-------- SOURCE DATA --------

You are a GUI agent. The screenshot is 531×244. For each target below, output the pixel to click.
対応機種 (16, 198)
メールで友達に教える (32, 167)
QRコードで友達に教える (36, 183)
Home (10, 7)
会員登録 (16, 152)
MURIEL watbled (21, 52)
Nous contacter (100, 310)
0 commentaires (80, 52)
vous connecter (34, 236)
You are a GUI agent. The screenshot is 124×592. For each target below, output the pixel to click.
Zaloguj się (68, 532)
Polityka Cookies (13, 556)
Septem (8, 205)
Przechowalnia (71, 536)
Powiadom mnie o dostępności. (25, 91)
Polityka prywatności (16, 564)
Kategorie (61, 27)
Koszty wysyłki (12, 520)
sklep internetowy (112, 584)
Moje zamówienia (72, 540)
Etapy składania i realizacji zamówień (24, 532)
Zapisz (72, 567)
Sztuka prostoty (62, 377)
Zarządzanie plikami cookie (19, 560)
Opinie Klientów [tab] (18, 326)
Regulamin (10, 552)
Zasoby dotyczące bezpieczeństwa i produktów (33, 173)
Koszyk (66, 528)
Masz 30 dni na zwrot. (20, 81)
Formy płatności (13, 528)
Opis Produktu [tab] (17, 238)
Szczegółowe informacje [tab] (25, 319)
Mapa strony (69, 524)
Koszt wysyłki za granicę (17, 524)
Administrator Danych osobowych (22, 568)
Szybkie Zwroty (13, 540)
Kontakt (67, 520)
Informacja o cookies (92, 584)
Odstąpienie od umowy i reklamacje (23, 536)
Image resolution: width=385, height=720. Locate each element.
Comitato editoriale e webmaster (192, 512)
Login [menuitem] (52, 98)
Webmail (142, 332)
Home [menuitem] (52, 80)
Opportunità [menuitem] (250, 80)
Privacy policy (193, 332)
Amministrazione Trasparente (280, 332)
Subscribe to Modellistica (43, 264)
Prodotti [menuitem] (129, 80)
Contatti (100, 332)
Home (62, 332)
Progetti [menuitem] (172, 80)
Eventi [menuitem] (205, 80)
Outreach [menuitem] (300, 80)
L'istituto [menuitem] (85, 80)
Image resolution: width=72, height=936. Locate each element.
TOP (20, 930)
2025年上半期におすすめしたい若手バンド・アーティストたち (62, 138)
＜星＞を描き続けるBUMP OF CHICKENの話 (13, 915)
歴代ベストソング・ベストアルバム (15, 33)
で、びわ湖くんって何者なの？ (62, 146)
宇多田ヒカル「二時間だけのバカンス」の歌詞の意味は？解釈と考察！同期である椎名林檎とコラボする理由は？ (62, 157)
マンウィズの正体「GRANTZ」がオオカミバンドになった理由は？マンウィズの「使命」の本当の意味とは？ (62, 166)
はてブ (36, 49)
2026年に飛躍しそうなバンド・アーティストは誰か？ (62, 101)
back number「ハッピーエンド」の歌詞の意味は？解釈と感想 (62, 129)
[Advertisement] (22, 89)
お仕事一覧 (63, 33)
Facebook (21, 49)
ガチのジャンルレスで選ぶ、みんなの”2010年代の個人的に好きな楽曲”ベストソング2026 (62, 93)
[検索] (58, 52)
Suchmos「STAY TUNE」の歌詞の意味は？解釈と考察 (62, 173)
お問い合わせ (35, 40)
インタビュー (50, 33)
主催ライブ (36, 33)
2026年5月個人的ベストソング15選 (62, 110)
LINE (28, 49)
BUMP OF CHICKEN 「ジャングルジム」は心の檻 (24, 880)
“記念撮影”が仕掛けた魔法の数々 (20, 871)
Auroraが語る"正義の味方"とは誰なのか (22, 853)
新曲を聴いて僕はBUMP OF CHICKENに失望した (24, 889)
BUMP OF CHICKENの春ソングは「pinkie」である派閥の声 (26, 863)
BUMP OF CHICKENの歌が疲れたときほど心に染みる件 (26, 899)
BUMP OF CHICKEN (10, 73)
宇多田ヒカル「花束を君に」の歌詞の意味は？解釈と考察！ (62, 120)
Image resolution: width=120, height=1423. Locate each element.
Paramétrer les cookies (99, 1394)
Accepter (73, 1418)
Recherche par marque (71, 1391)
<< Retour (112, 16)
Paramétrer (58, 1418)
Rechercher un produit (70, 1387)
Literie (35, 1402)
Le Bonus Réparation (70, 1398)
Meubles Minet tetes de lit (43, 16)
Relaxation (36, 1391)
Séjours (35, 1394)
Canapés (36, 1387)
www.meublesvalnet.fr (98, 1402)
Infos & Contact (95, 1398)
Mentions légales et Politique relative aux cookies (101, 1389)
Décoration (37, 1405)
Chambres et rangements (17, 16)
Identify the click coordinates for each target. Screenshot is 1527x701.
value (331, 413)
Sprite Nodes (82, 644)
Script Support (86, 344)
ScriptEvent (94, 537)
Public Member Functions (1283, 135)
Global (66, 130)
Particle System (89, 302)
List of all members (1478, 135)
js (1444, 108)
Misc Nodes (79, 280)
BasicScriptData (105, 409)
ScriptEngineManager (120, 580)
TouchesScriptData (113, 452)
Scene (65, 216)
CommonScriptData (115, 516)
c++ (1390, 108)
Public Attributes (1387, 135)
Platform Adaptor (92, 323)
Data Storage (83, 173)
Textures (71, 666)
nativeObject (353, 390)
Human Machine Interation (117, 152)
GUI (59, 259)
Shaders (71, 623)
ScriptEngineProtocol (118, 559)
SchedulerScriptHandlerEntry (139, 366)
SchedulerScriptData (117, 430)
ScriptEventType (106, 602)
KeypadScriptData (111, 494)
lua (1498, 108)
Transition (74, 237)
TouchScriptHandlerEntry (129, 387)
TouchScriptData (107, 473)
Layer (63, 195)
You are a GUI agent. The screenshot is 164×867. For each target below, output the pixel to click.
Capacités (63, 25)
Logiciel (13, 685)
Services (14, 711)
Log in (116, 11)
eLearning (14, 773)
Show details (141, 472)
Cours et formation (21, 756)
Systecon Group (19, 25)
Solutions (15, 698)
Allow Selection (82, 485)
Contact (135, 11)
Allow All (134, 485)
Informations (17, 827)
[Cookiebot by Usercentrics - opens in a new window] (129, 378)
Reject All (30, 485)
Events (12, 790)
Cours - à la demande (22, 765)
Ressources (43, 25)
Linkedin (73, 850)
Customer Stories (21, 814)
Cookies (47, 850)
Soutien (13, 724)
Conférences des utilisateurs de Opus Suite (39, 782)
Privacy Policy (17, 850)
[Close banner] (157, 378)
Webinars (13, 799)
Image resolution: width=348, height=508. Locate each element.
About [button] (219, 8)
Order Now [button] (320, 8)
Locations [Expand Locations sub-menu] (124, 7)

--------

▶ TASK DETAILS
Reproduce each of the rows above verbatim, from the first to the last, altering nothing.

▶ THE OUTPUT
You are a GUI agent. The screenshot is 531×244. For each target below, output the pixel to click.
対応機種 (16, 198)
メールで友達に教える (32, 167)
QRコードで友達に教える (36, 183)
Home (10, 7)
会員登録 (16, 152)
MURIEL watbled (21, 52)
Nous contacter (100, 310)
0 commentaires (80, 52)
vous connecter (34, 236)
You are a GUI agent. The screenshot is 124×592. For each target below, output the pixel to click.
Zaloguj się (68, 532)
Polityka Cookies (13, 556)
Septem (8, 205)
Przechowalnia (71, 536)
Powiadom mnie o dostępności. (25, 91)
Polityka prywatności (16, 564)
Kategorie (61, 27)
Koszty wysyłki (12, 520)
sklep internetowy (112, 584)
Moje zamówienia (72, 540)
Etapy składania i realizacji zamówień (24, 532)
Zapisz (72, 567)
Sztuka prostoty (62, 377)
Zarządzanie plikami cookie (19, 560)
Opinie Klientów [tab] (18, 326)
Regulamin (10, 552)
Zasoby dotyczące bezpieczeństwa i produktów (33, 173)
Koszyk (66, 528)
Masz 30 dni na zwrot. (20, 81)
Formy płatności (13, 528)
Opis Produktu [tab] (17, 238)
Szczegółowe informacje [tab] (25, 319)
Mapa strony (69, 524)
Koszt wysyłki za granicę (17, 524)
Administrator Danych osobowych (22, 568)
Szybkie Zwroty (13, 540)
Kontakt (67, 520)
Informacja o cookies (92, 584)
Odstąpienie od umowy i reklamacje (23, 536)
Image resolution: width=385, height=720. Locate each element.
Comitato editoriale e webmaster (192, 512)
Login [menuitem] (52, 98)
Webmail (142, 332)
Home [menuitem] (52, 80)
Opportunità [menuitem] (250, 80)
Privacy policy (193, 332)
Amministrazione Trasparente (280, 332)
Subscribe to Modellistica (43, 264)
Prodotti [menuitem] (129, 80)
Contatti (100, 332)
Home (62, 332)
Progetti [menuitem] (172, 80)
Eventi [menuitem] (205, 80)
Outreach [menuitem] (300, 80)
L'istituto [menuitem] (85, 80)
Image resolution: width=72, height=936. Locate each element.
TOP (20, 930)
2025年上半期におすすめしたい若手バンド・アーティストたち (62, 138)
＜星＞を描き続けるBUMP OF CHICKENの話 (13, 915)
歴代ベストソング・ベストアルバム (15, 33)
で、びわ湖くんって何者なの？ (62, 146)
宇多田ヒカル「二時間だけのバカンス」の歌詞の意味は？解釈と考察！同期である椎名林檎とコラボする理由は？ (62, 157)
マンウィズの正体「GRANTZ」がオオカミバンドになった理由は？マンウィズの「使命」の本当の意味とは？ (62, 166)
はてブ (36, 49)
2026年に飛躍しそうなバンド・アーティストは誰か？ (62, 101)
back number「ハッピーエンド」の歌詞の意味は？解釈と感想 (62, 129)
[Advertisement] (22, 89)
お仕事一覧 (63, 33)
Facebook (21, 49)
ガチのジャンルレスで選ぶ、みんなの”2010年代の個人的に好きな楽曲”ベストソング2026 (62, 93)
[検索] (58, 52)
Suchmos「STAY TUNE」の歌詞の意味は？解釈と考察 (62, 173)
お問い合わせ (35, 40)
インタビュー (50, 33)
主催ライブ (36, 33)
2026年5月個人的ベストソング15選 (62, 110)
LINE (28, 49)
BUMP OF CHICKEN 「ジャングルジム」は心の檻 (24, 880)
“記念撮影”が仕掛けた魔法の数々 (20, 871)
Auroraが語る"正義の味方"とは誰なのか (22, 853)
新曲を聴いて僕はBUMP OF CHICKENに失望した (24, 889)
BUMP OF CHICKENの春ソングは「pinkie」である派閥の声 (26, 863)
BUMP OF CHICKENの歌が疲れたときほど心に染みる件 (26, 899)
BUMP OF CHICKEN (10, 73)
宇多田ヒカル「花束を君に」の歌詞の意味は？解釈と考察！ (62, 120)
Image resolution: width=120, height=1423. Locate each element.
Paramétrer les cookies (99, 1394)
Accepter (73, 1418)
Recherche par marque (71, 1391)
<< Retour (112, 16)
Paramétrer (58, 1418)
Rechercher un produit (70, 1387)
Literie (35, 1402)
Le Bonus Réparation (70, 1398)
Meubles Minet tetes de lit (43, 16)
Relaxation (36, 1391)
Séjours (35, 1394)
Canapés (36, 1387)
www.meublesvalnet.fr (98, 1402)
Infos & Contact (95, 1398)
Mentions légales et Politique relative aux cookies (101, 1389)
Décoration (37, 1405)
Chambres et rangements (17, 16)
Identify the click coordinates for each target. Screenshot is 1527x701.
value (331, 413)
Sprite Nodes (82, 644)
Script Support (86, 344)
ScriptEvent (94, 537)
Public Member Functions (1283, 135)
Global (66, 130)
Particle System (89, 302)
List of all members (1478, 135)
js (1444, 108)
Misc Nodes (79, 280)
BasicScriptData (105, 409)
ScriptEngineManager (120, 580)
TouchesScriptData (113, 452)
Scene (65, 216)
CommonScriptData (115, 516)
c++ (1390, 108)
Public Attributes (1387, 135)
Platform Adaptor (92, 323)
Data Storage (83, 173)
Textures (71, 666)
nativeObject (353, 390)
Human Machine Interation (117, 152)
GUI (59, 259)
Shaders (71, 623)
ScriptEngineProtocol (118, 559)
SchedulerScriptHandlerEntry (139, 366)
SchedulerScriptData (117, 430)
ScriptEventType (106, 602)
KeypadScriptData (111, 494)
lua (1498, 108)
Transition (74, 237)
TouchScriptHandlerEntry (129, 387)
TouchScriptData (107, 473)
Layer (63, 195)
You are a GUI agent. The screenshot is 164×867. For each target below, output the pixel to click.
Capacités (63, 25)
Logiciel (13, 685)
Services (14, 711)
Log in (116, 11)
eLearning (14, 773)
Show details (141, 472)
Cours et formation (21, 756)
Systecon Group (19, 25)
Solutions (15, 698)
Allow Selection (82, 485)
Contact (135, 11)
Allow All (134, 485)
Informations (17, 827)
[Cookiebot by Usercentrics - opens in a new window] (129, 378)
Reject All (30, 485)
Events (12, 790)
Cours - à la demande (22, 765)
Ressources (43, 25)
Linkedin (73, 850)
Customer Stories (21, 814)
Cookies (47, 850)
Soutien (13, 724)
Conférences des utilisateurs de Opus Suite (39, 782)
Privacy Policy (17, 850)
[Close banner] (157, 378)
Webinars (13, 799)
Image resolution: width=348, height=508. Locate each element.
About [button] (219, 8)
Order Now [button] (320, 8)
Locations [Expand Locations sub-menu] (124, 7)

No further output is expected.